* _Task instructions_
Return the following lines word for word, omitting the pictures from your response.

(Word and item position data)
○ ○ ○ ○ ○
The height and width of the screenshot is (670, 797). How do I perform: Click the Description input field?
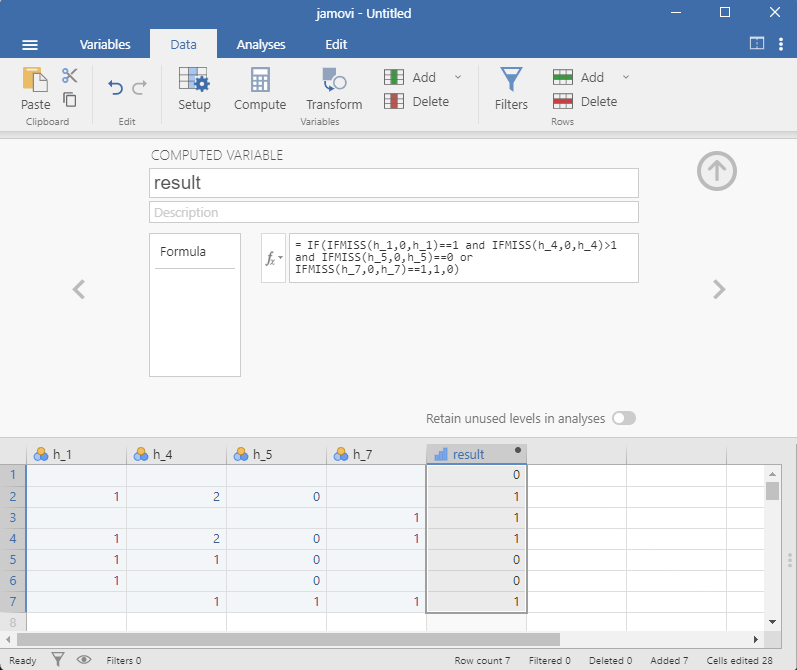point(394,212)
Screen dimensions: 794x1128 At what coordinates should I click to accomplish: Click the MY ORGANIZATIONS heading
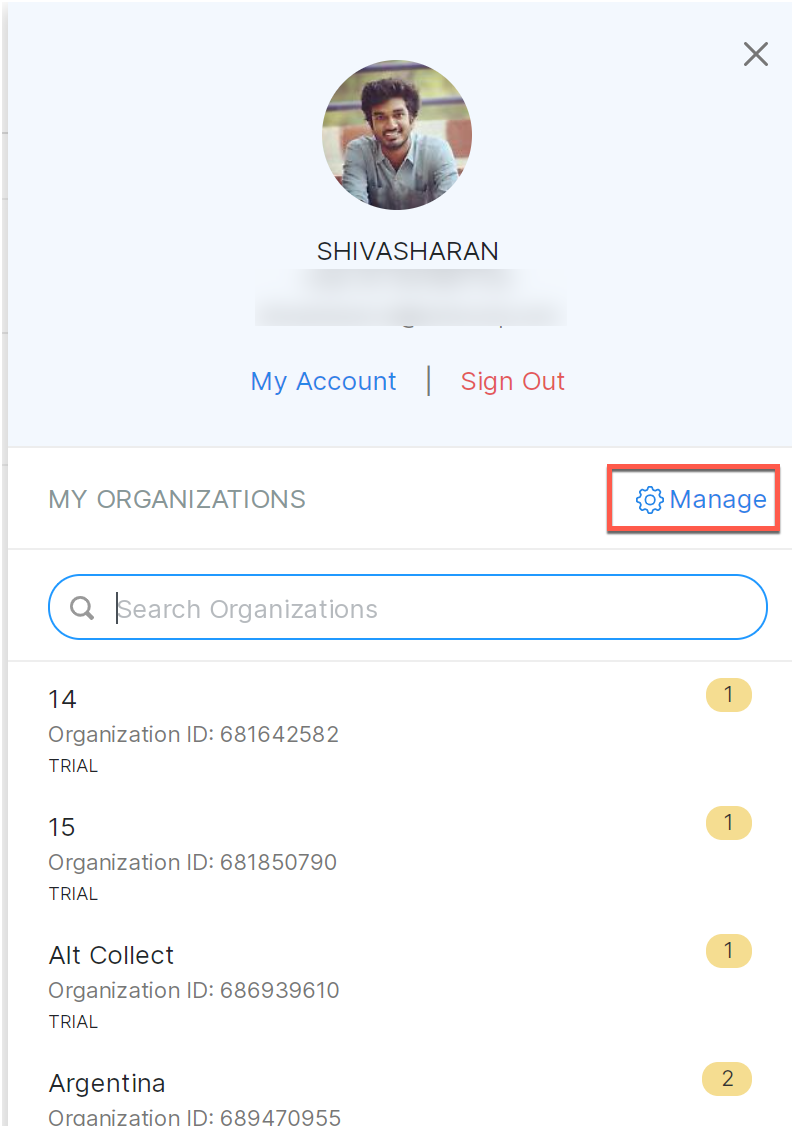click(x=177, y=499)
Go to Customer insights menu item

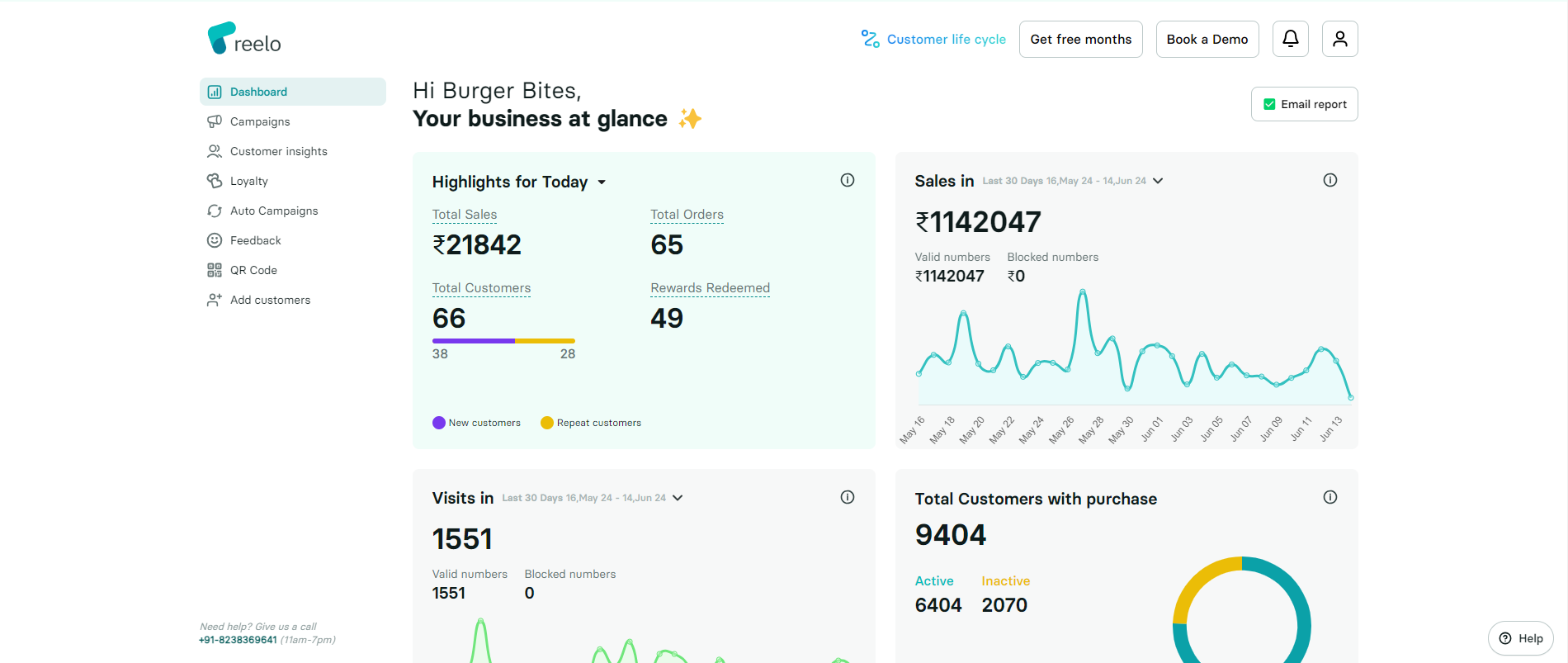click(x=278, y=151)
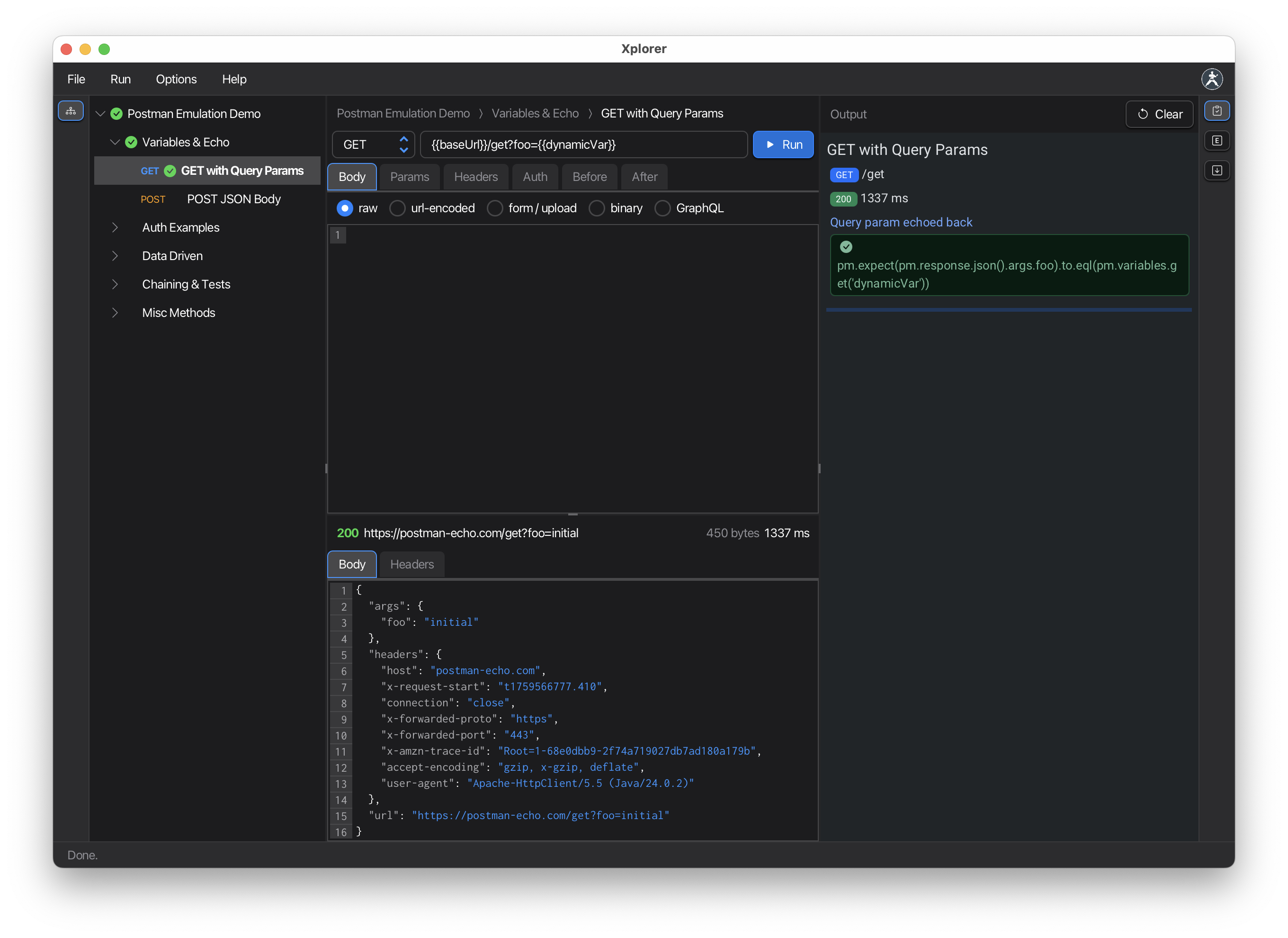
Task: Click the request URL input field
Action: (584, 144)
○ ○ ○ ○ ○
* _Solution_
The height and width of the screenshot is (670, 797). How do I perform: Click the Description input field?
point(394,212)
Screen dimensions: 794x1128 At what coordinates should I click to accomplish: Click the MY ORGANIZATIONS heading
click(x=177, y=499)
Go to Customer insights menu item

click(x=278, y=151)
Task: Click the request URL input field
Action: (584, 144)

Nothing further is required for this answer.